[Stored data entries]
* * * * * * * * *
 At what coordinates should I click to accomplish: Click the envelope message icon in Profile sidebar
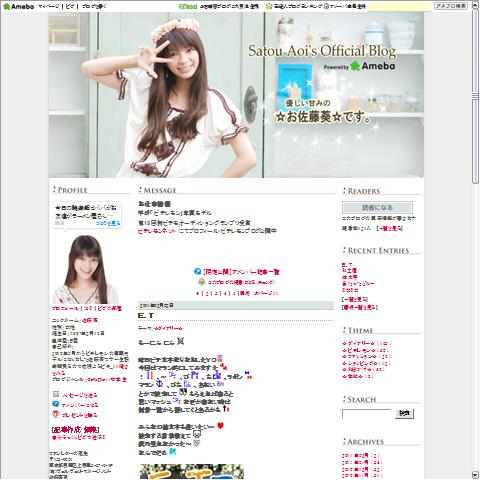[56, 394]
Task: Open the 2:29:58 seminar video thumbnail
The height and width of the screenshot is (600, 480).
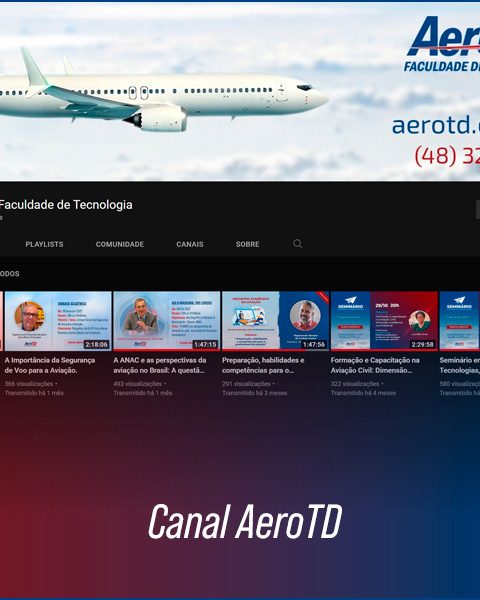Action: [384, 321]
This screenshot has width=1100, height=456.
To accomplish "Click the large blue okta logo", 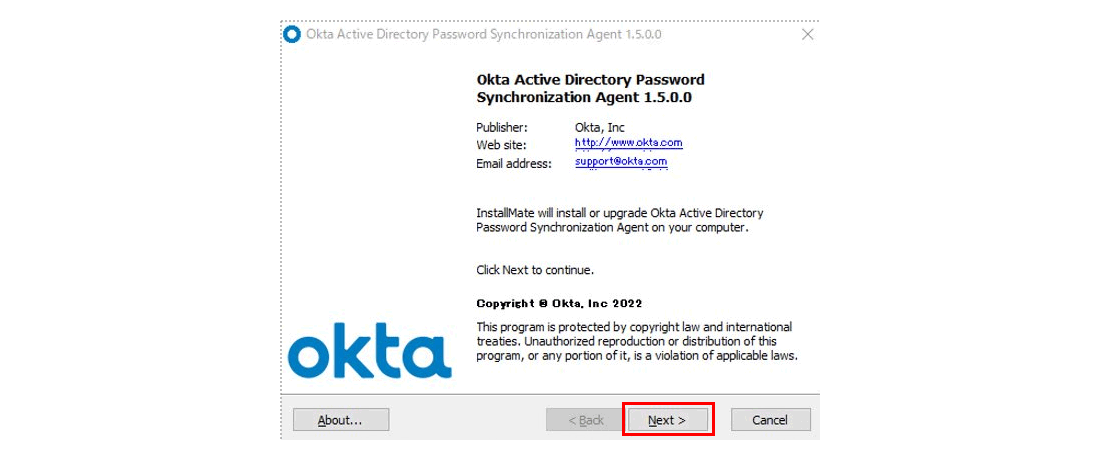I will click(370, 349).
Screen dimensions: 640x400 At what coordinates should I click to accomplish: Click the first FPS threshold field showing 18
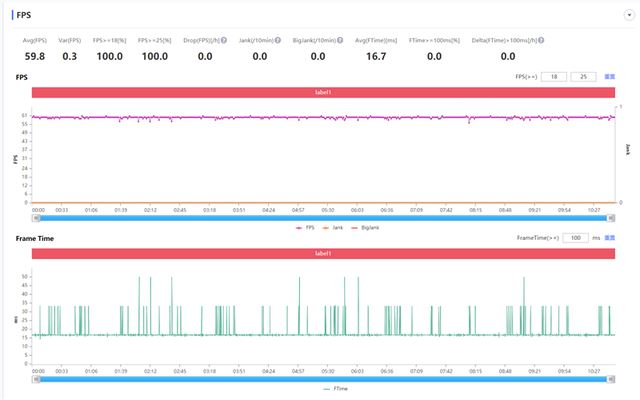554,76
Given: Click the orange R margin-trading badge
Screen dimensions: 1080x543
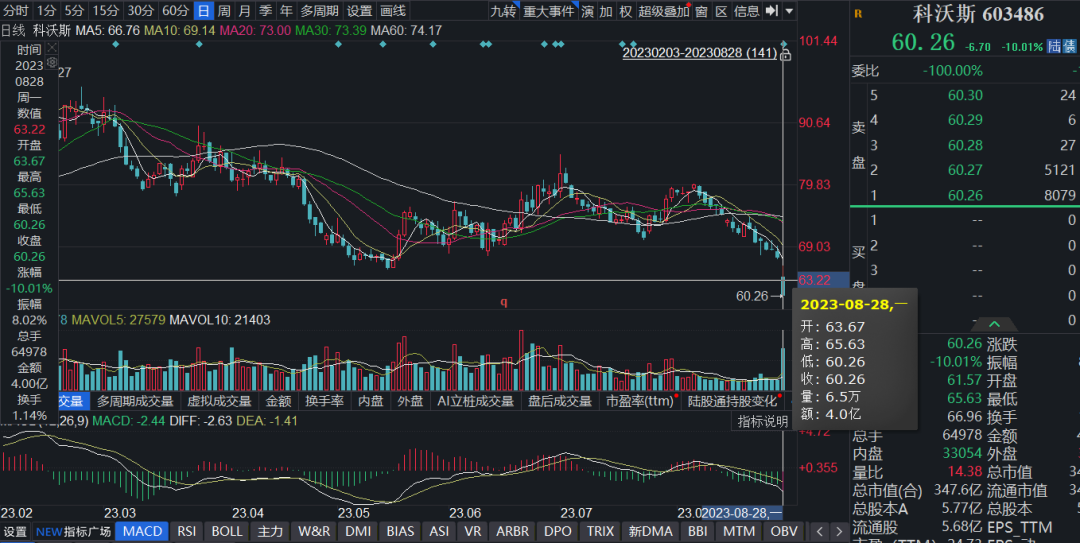Looking at the screenshot, I should [x=857, y=15].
* * * * * * * * *
• YOUR ASSIGNMENT: Leaving the pictures aside, transcribe exactly the lines from the one containing "Given: Click the" to the final line of the entries above, both ends included.

• TASK RESPONSE:
Given: Click the orange R margin-trading badge
Screen dimensions: 1080x543
Looking at the screenshot, I should [x=857, y=15].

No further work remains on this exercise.